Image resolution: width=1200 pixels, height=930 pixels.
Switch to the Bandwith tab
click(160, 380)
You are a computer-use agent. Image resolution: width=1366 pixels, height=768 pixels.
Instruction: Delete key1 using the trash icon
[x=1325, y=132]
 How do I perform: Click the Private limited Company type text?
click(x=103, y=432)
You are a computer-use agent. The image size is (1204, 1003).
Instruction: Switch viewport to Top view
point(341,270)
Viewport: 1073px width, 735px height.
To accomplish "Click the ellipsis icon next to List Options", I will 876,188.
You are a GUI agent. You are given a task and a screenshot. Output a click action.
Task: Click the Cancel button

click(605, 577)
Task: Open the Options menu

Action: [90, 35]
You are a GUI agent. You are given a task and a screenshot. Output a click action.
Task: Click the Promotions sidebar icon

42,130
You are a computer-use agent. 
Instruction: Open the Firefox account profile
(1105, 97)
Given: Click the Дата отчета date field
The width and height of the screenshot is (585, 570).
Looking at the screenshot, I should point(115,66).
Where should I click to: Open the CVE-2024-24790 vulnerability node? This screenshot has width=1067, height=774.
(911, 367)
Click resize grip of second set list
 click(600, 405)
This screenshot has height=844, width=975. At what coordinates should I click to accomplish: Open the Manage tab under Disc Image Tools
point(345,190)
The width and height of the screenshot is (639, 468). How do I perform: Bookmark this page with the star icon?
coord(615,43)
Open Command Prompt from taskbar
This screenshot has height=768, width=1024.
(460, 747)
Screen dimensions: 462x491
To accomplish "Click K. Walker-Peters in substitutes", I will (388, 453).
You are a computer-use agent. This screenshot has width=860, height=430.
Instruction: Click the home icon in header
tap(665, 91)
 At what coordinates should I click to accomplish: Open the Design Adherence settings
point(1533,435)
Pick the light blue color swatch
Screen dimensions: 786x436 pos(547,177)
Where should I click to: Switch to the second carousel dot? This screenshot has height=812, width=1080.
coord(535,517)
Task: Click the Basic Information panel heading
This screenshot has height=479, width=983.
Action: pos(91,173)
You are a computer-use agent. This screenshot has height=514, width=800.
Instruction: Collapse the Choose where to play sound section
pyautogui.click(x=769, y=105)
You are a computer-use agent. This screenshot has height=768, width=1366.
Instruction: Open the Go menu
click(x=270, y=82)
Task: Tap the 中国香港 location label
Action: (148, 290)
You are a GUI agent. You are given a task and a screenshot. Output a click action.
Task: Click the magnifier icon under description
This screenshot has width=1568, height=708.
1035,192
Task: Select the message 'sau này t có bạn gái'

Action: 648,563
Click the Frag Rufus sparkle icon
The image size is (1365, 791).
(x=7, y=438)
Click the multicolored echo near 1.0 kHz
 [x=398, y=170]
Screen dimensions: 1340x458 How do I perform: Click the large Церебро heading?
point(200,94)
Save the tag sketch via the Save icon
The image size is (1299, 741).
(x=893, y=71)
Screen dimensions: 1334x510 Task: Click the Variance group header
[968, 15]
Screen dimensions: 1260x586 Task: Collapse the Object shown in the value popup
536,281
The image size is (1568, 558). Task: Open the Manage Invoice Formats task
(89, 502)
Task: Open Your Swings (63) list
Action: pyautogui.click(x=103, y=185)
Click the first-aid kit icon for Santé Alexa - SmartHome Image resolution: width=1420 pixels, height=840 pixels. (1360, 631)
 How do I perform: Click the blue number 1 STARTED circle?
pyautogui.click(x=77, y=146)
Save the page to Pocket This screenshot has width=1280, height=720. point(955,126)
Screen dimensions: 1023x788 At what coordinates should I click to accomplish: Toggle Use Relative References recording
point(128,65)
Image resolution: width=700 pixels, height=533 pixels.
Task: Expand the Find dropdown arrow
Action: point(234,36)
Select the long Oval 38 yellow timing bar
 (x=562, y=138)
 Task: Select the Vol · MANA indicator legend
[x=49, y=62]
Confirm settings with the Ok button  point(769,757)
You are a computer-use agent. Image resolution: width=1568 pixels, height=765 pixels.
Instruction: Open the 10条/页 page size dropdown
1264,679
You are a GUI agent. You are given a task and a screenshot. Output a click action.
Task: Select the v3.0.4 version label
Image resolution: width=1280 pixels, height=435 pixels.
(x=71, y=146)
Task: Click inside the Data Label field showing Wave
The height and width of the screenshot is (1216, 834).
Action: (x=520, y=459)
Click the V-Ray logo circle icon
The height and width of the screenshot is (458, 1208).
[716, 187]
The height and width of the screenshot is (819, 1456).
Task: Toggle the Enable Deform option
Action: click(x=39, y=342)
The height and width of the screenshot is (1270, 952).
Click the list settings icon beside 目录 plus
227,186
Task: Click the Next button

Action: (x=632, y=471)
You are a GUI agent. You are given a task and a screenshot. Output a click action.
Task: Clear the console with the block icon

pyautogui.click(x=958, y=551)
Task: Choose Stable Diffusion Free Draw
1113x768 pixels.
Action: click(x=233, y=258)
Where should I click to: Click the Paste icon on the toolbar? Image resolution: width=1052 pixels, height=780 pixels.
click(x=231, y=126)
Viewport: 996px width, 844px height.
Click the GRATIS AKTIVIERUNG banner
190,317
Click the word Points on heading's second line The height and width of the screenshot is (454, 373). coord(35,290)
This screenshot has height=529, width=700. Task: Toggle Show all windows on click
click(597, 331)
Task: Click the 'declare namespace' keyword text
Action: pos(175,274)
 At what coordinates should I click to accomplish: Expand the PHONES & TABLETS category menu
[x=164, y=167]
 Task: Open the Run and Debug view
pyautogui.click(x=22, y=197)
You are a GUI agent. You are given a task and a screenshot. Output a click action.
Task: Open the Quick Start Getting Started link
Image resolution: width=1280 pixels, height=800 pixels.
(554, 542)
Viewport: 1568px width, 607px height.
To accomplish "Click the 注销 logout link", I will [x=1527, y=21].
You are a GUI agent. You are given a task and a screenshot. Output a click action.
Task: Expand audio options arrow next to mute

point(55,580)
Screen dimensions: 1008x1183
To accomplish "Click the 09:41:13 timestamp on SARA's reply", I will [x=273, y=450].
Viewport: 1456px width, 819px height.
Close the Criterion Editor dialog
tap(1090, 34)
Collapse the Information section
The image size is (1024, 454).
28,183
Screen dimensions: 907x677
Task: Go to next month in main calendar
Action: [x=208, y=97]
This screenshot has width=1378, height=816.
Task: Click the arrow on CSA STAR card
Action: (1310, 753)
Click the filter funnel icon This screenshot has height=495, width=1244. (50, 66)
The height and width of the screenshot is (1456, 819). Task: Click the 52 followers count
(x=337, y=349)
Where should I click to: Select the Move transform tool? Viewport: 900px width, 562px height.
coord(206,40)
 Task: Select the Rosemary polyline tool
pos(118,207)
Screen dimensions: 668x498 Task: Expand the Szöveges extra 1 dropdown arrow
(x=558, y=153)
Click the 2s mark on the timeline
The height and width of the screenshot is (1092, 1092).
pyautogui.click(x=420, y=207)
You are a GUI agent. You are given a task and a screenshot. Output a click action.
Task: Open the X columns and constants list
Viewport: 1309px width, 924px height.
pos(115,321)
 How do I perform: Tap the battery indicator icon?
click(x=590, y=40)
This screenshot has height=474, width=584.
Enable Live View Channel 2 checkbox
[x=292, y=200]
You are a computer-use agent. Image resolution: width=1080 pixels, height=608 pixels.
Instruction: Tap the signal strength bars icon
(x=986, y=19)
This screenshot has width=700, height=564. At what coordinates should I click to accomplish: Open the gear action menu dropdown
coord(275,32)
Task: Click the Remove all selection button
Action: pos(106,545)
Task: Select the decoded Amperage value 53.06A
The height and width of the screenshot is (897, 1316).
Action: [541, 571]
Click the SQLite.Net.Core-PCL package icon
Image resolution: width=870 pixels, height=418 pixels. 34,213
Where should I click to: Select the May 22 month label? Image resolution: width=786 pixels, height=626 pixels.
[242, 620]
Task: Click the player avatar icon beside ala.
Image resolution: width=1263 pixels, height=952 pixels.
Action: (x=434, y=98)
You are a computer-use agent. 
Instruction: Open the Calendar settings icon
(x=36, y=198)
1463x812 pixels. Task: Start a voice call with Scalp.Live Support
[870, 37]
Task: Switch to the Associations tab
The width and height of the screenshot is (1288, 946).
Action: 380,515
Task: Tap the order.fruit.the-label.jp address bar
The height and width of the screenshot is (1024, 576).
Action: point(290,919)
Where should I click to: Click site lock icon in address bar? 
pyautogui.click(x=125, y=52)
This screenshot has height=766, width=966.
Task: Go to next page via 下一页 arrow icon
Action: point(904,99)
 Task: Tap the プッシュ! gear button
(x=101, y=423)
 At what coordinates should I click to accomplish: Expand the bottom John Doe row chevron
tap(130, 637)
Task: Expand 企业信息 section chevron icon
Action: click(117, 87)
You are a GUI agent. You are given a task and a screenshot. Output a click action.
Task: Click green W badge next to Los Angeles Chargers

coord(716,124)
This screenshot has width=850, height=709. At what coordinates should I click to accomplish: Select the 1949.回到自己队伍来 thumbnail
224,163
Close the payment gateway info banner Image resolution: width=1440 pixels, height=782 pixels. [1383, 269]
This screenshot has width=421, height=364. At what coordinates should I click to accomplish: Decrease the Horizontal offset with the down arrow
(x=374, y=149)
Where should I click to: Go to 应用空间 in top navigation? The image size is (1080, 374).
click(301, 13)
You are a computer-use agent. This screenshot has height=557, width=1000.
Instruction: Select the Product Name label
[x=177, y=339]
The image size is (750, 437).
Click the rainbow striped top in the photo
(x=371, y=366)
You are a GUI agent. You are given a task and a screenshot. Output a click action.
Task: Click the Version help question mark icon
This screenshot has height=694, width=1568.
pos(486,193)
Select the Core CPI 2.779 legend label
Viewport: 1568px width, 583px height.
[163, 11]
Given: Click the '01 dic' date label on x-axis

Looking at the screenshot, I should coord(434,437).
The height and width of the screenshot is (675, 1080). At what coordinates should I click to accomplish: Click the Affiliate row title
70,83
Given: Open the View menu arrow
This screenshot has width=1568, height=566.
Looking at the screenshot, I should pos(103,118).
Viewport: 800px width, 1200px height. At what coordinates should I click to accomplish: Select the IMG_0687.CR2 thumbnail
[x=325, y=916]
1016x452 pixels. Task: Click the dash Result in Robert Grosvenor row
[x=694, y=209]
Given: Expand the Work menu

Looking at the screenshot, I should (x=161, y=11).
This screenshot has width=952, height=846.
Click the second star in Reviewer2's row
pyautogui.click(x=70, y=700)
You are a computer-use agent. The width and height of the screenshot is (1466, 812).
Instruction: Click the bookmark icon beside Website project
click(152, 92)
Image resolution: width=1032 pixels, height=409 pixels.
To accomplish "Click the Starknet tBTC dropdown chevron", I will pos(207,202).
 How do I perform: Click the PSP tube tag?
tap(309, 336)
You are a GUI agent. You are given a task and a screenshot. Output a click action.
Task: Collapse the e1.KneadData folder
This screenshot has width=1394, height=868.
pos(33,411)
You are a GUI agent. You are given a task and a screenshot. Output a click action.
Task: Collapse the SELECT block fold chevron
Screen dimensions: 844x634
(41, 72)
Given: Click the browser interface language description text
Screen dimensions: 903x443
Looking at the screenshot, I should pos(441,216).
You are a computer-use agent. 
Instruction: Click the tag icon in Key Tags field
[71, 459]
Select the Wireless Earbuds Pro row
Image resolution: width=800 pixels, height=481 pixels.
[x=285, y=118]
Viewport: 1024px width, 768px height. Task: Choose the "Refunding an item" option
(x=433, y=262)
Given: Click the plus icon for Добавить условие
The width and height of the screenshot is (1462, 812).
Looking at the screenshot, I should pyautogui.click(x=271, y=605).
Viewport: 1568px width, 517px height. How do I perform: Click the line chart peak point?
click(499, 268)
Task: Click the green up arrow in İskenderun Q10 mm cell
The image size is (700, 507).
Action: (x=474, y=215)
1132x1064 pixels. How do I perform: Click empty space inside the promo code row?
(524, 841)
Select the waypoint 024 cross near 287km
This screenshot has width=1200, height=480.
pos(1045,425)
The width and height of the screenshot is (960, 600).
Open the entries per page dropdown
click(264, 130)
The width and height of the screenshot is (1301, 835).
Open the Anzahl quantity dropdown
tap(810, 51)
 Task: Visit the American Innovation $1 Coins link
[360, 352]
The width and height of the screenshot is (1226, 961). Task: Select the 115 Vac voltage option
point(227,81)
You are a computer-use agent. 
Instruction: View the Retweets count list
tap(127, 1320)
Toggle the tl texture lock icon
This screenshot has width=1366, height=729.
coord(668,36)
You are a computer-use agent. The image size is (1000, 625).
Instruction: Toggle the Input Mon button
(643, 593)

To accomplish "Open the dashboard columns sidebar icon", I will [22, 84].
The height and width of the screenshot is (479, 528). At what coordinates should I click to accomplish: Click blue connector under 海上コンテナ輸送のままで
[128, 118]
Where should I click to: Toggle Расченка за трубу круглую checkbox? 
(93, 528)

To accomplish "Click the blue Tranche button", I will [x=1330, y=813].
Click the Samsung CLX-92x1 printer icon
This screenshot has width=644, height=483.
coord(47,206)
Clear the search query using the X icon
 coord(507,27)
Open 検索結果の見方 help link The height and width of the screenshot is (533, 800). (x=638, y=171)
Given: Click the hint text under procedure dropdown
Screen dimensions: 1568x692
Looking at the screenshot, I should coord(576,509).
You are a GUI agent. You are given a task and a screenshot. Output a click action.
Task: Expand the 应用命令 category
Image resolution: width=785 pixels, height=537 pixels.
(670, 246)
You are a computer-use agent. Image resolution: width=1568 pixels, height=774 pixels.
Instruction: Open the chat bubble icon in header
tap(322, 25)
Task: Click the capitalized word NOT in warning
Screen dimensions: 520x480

------------------------------------------------

▸ **Activity**: All that is wanted is the stretch of lines above from the one containing "Task: Click the player" through the one containing "Task: Tap the order.fruit.the-label.jp", duplicated exactly.

▸ **Task solution**:
Task: Click the player avatar icon beside ala.
Image resolution: width=1263 pixels, height=952 pixels.
Action: (x=434, y=98)
You are a computer-use agent. 
Instruction: Open the Calendar settings icon
(x=36, y=198)
1463x812 pixels. Task: Start a voice call with Scalp.Live Support
[870, 37]
Task: Switch to the Associations tab
The width and height of the screenshot is (1288, 946).
Action: 380,515
Task: Tap the order.fruit.the-label.jp address bar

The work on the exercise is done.